- **TASK BRIEF**
Could you transcribe the listing below word for word, beginning at the line that contains "The height and" and continuing through the end of the listing? Leave the pictures out of your answer.

- **RECORDS SUPPLIED**

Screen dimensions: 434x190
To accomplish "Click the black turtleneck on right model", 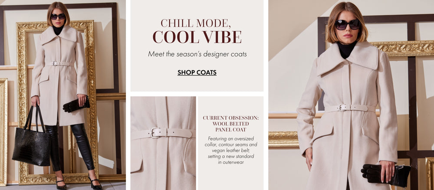I will [x=346, y=49].

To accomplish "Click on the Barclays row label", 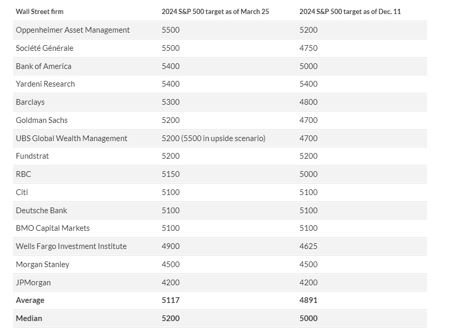I will [30, 102].
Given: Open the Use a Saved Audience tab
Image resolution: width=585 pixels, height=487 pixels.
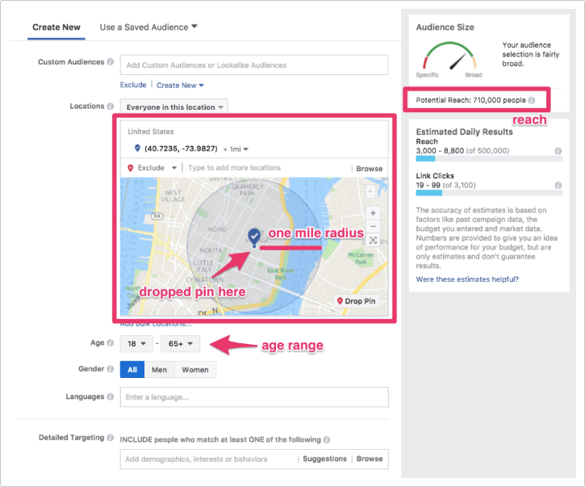Looking at the screenshot, I should point(148,27).
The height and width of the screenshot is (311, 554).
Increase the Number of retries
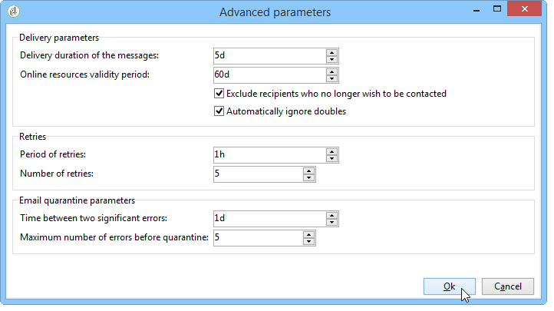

- **SOLVED PROBLEM**
The height and width of the screenshot is (311, 554).
Increase the Number of retries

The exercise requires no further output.